— RECORDS FOR THIS TASK —
* * *

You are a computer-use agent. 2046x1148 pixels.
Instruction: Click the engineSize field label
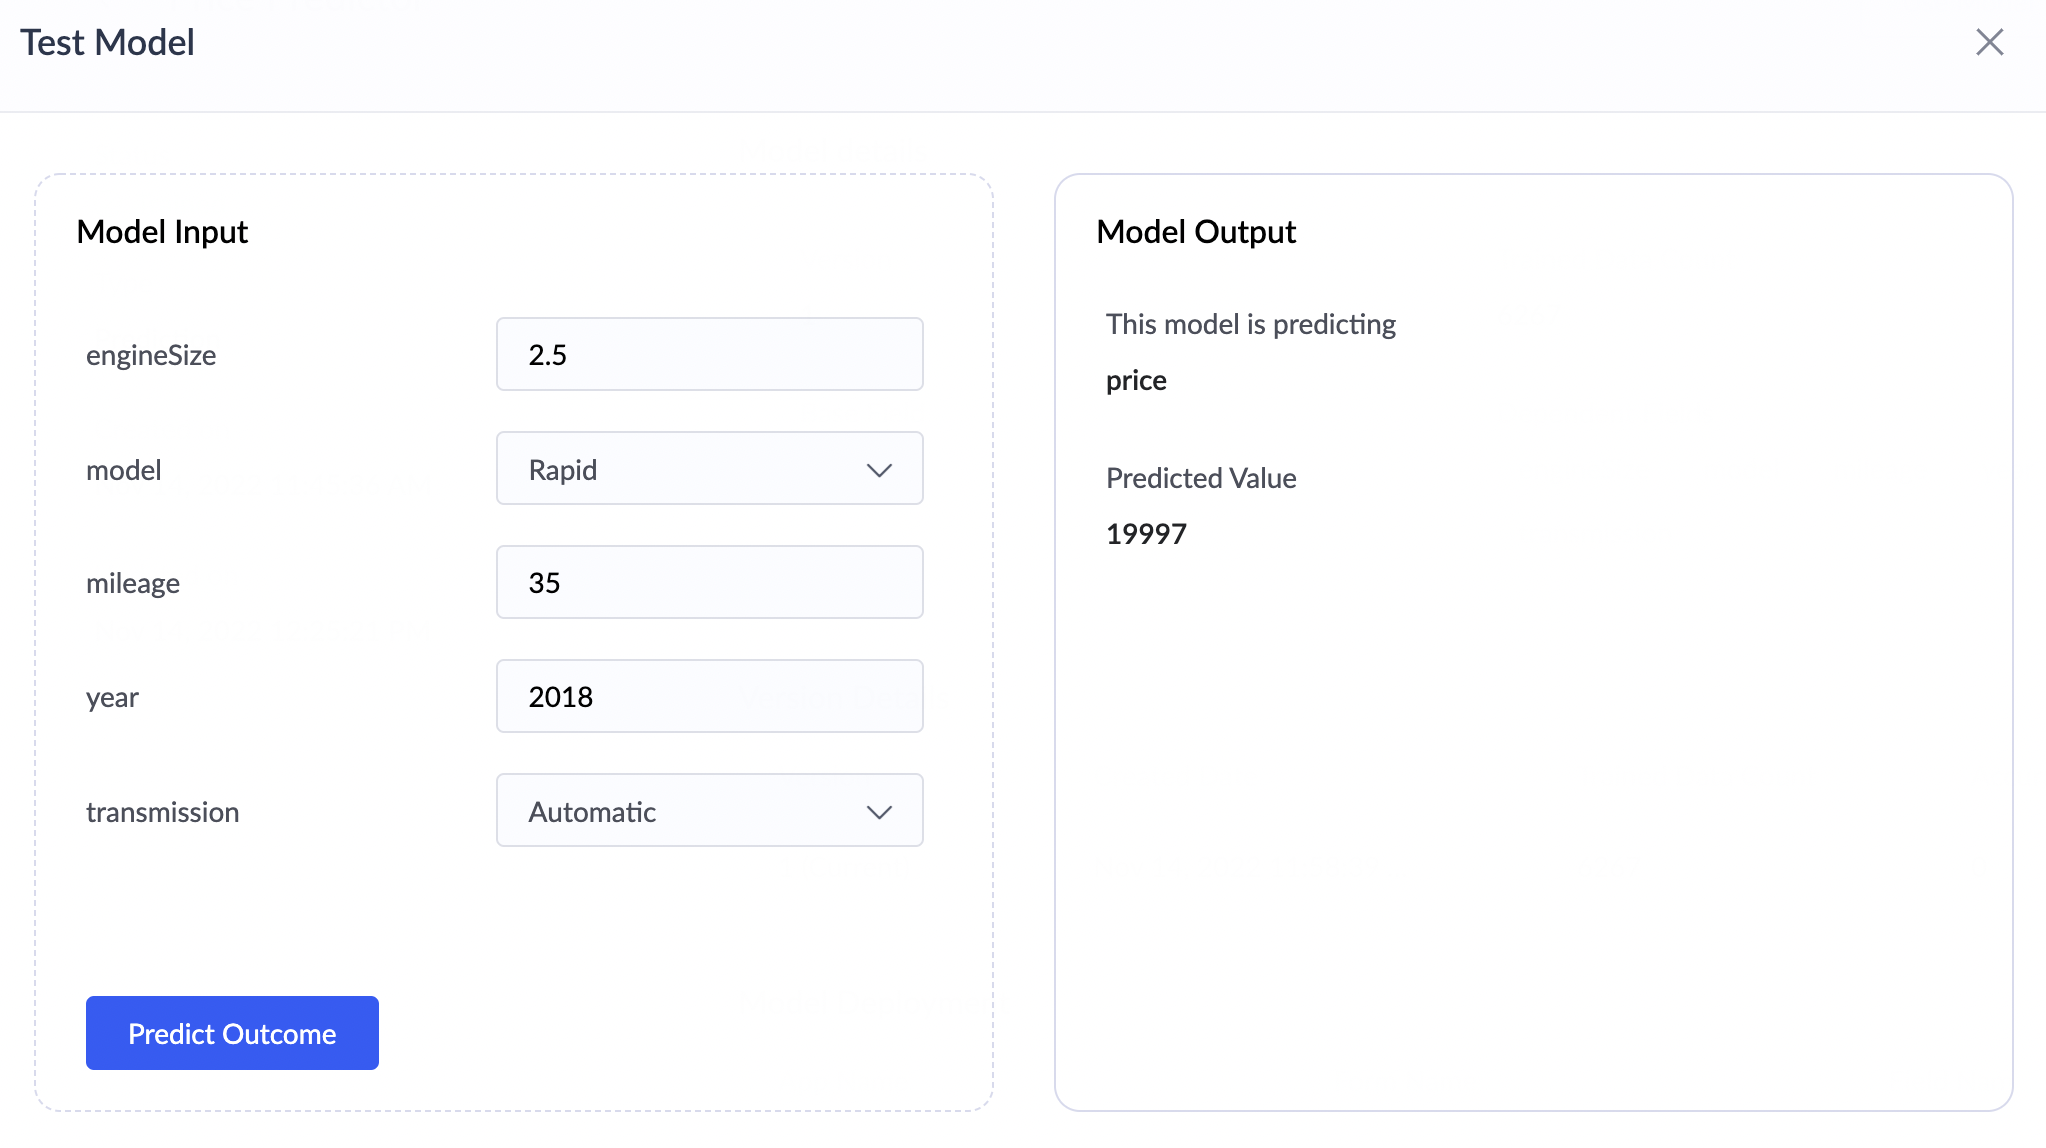click(x=151, y=355)
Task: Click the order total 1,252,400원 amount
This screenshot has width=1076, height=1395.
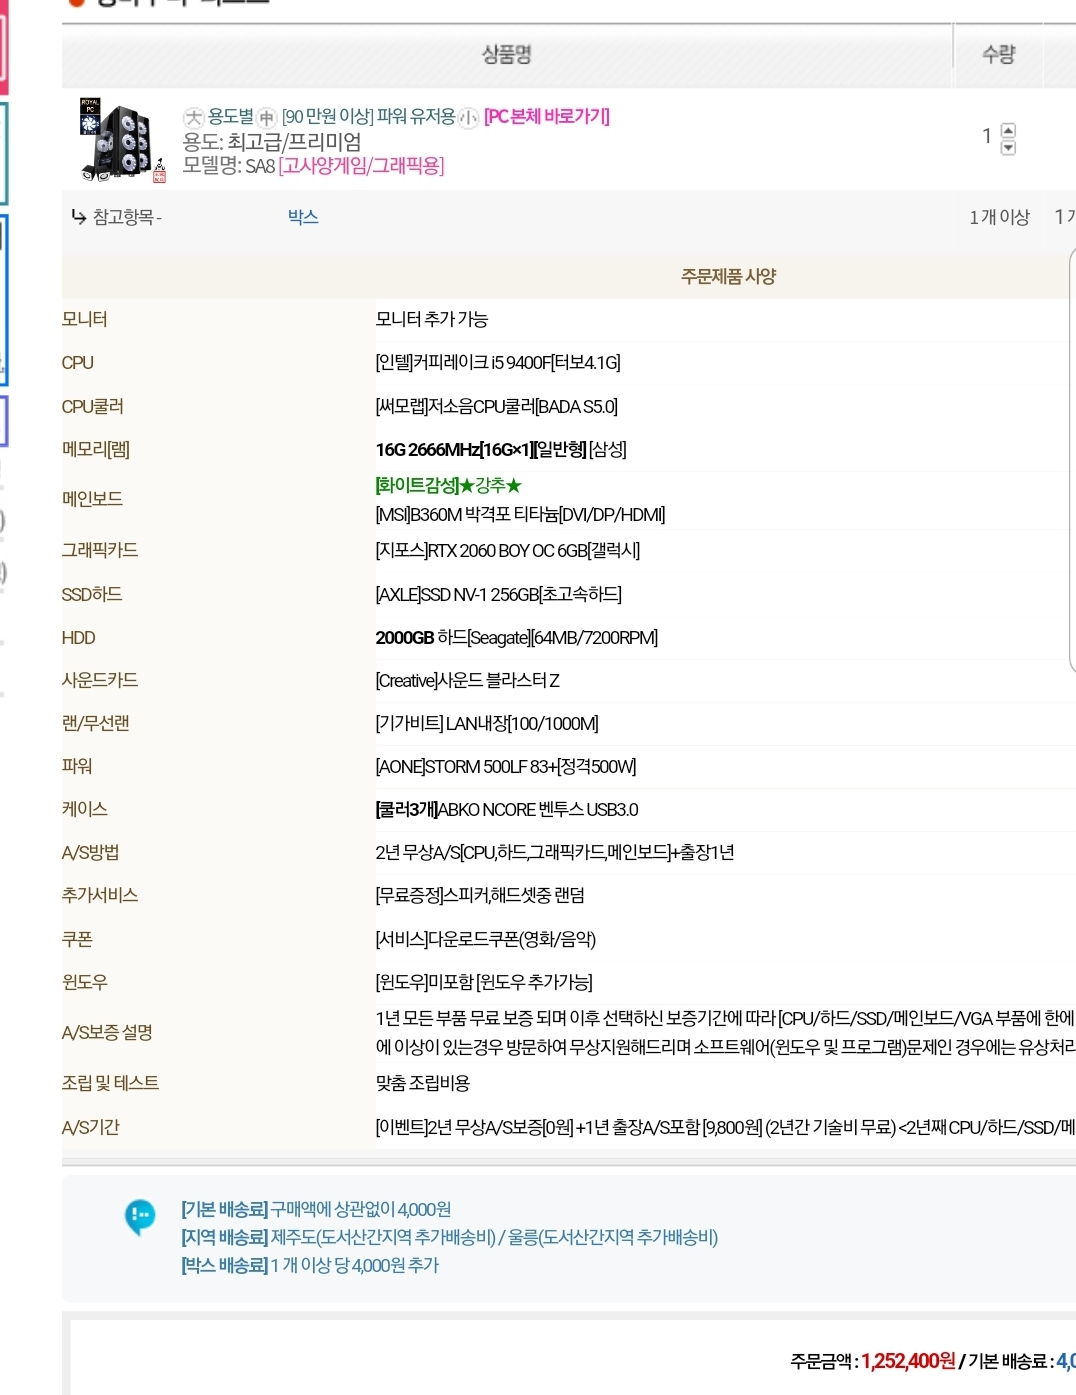Action: [908, 1361]
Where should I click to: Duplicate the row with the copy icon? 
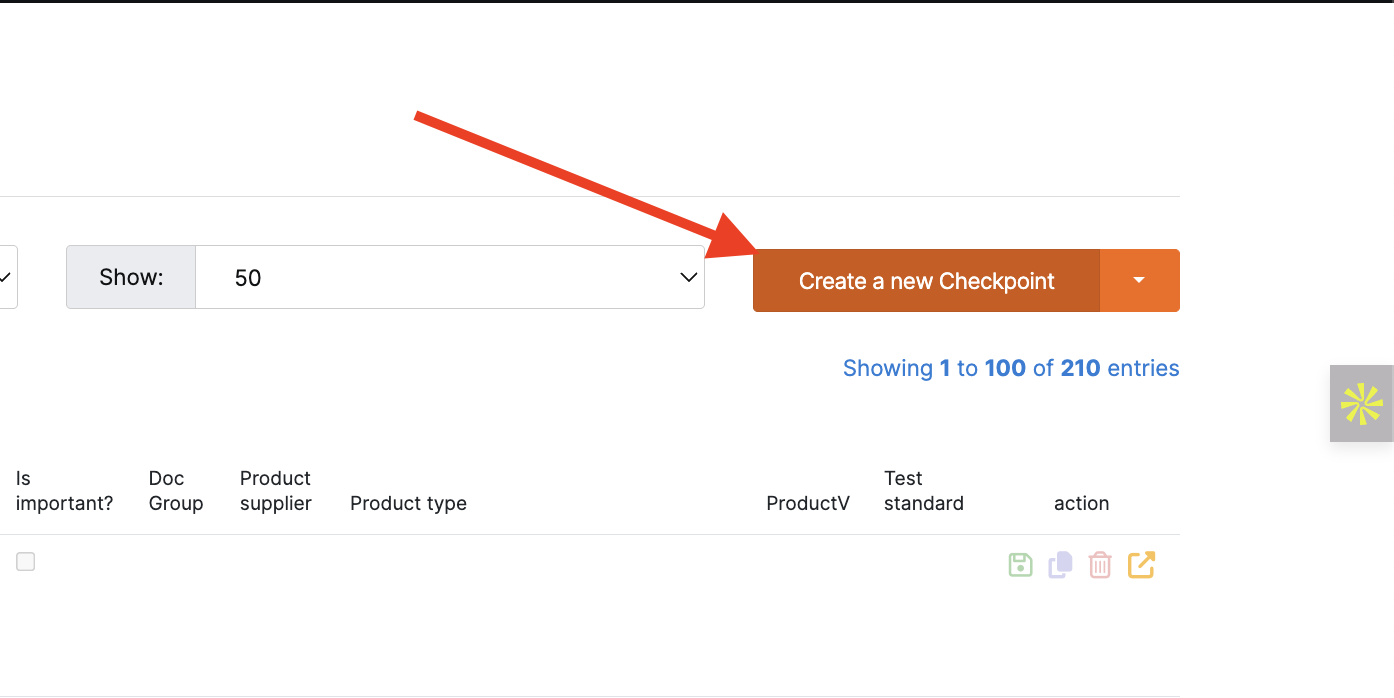click(1060, 565)
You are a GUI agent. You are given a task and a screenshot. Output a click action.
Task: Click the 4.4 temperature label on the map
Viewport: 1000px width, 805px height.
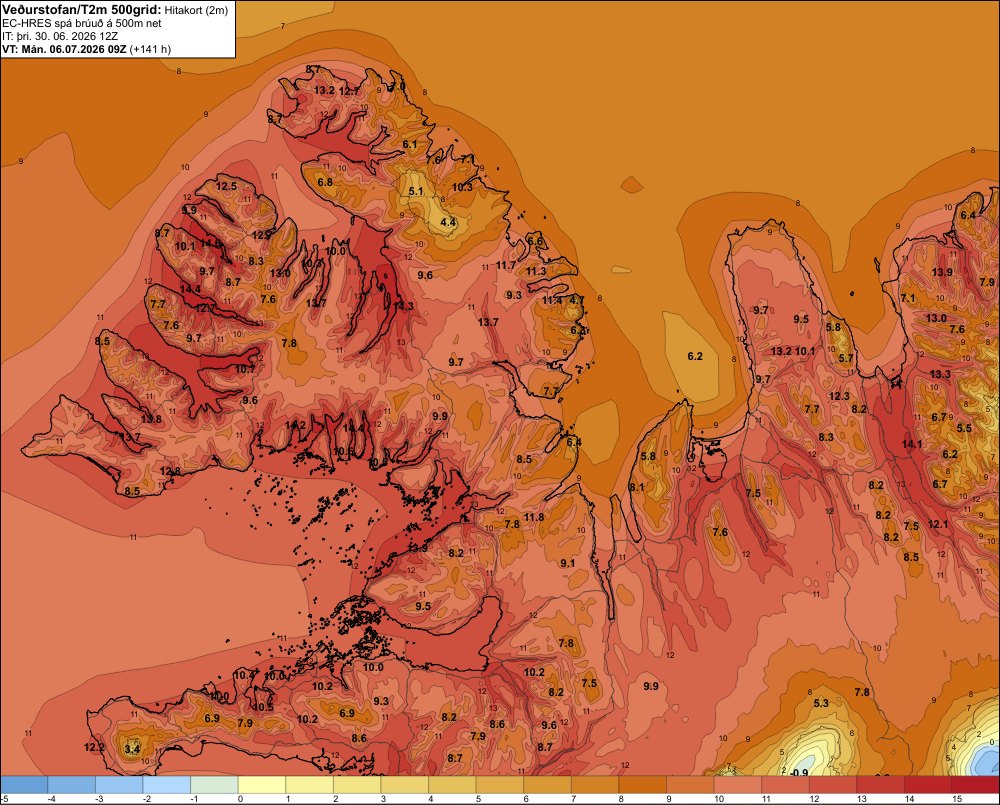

* * *

— YOUR ASSIGNMENT —
Nothing but the exact text of the records should appear in your answer, with no pictures. Please write it out.

— TASK ANSWER —
You are a computer-use agent. 2046x1148 pixels.
Instruction: Click the engineSize field label
click(x=151, y=355)
Task: Click the order total 1,252,400원 amount
This screenshot has width=1076, height=1395.
Action: [908, 1361]
Where should I click to: Duplicate the row with the copy icon? 
click(1060, 565)
You are a GUI agent. You are given a task and a screenshot. Output a click action.
Task: Click the 4.4 temperature label on the map
Viewport: 1000px width, 805px height.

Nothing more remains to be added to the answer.